Замените «Веймаре» на «Берлине» в отрывке текста о «Философии свободы», начиная со слов «Затем, после того» и продолжая вплоть до слов «дало хорошую ориентацию.», и приведите этот отрывок целиком.

• [ИЗВЛЕЧЕННЫЙ ТЕКСТ]
* * *

Затем, после того как была написана "Философия свободы", я мог изучать ее распространение. Я сейчас имею в виду не тираж "Философии свободы" (потому что я хорошо знал, что в первое время было распродано очень мало экземпляров книги), но те импульсы, из которых были взяты идеи "Философии свободы"; я мог еще несколько лет изучать это в самом Веймаре, что мне дало хорошую ориентацию.


Видите ли, определенная публика, на которую, может быть, многие оглядываются с опаской, нашла доступ к "Философии свободы" (лишь незадолго до этого появившейся): обнаружилось своего рода согласие с "Философией свободы" в тех кругах, которые лучше всего будут представлены двумя именами — американцем Веньямином Токером и шотландским немцем или немецким шотландцем Джоном Генрихом Маккеем[53]. В ситуации давления со стороны филистерства этот факт, само собой разумеется, не являлся надежной рекомендацией, потому что эти люди принадлежали к радикальнейшим сторонникам свободной духовности и воздвигаемого на ней социального порядка, так что став до некоторой степени протеже этих людей, я достиг лишь того, что не только "Философия свободы", но и другие, появившиеся позднее  мои труды никогда не пропускались цензурой, например, в Россию. По этим же причинам издаваемый мною позже "Литературный журнал" достигал России лишь с большим количеством замазанного черной краской текста и т. д. Движение, о котором идет речь и которое связано с именами Веньямина Токера и Джона Генриха Маккея, мало-помалу было занесено песком восходящего филистерства современности. И, в сущности говоря, также и пониманию "Философии свободы" время не особенно благоприятствовало. Я мог пока спокойно отложить "Философию свободы". Теперь же мне кажется, что настало время, когда она опять должна стать доступной, когда, быть может, с самых различных сторон соберутся души с вопросами в духе "Философии свободы".


Конечно, вы можете сказать, что все-таки всегда можно было в течение последних лет переиздать "Философию свободы". Я и не сомневаюсь, что в течение этих лет можно было бы сбыть много ее новых изданий. Но, мои дорогие друзья, все свелось бы к тому, что "Философия свободы" была бы распродана. Для меня же с моими важнейшими книгами дело отнюдь было не в том, чтобы в таком-то количестве экземпляров они разошлись в мире, а в том, чтобы они стали поняты, чтобы люди впитали их внутренний импульс.

* * *

• [ФРАГМЕНТ ДАННЫХ]
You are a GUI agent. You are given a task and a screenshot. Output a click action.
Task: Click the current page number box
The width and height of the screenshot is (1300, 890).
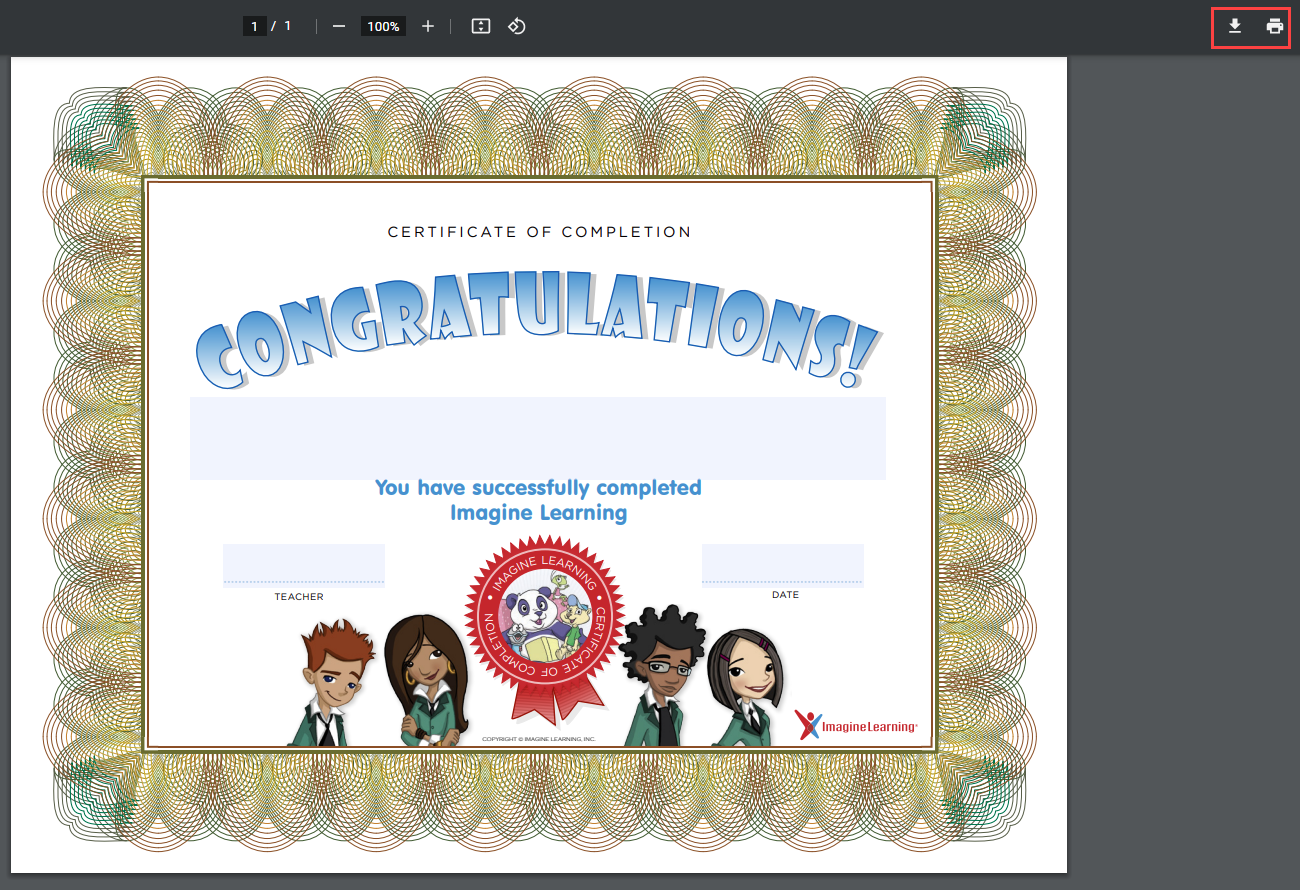point(255,26)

* * *

• [ОТВЕТ К ЗАДАНИЮ]
Затем, после того как была написана "Философия свободы", я мог изучать ее распространение. Я сейчас имею в виду не тираж "Философии свободы" (потому что я хорошо знал, что в первое время было распродано очень мало экземпляров книги), но те импульсы, из которых были взяты идеи "Философии свободы"; я мог еще несколько лет изучать это в самом Берлине, что мне дало хорошую ориентацию.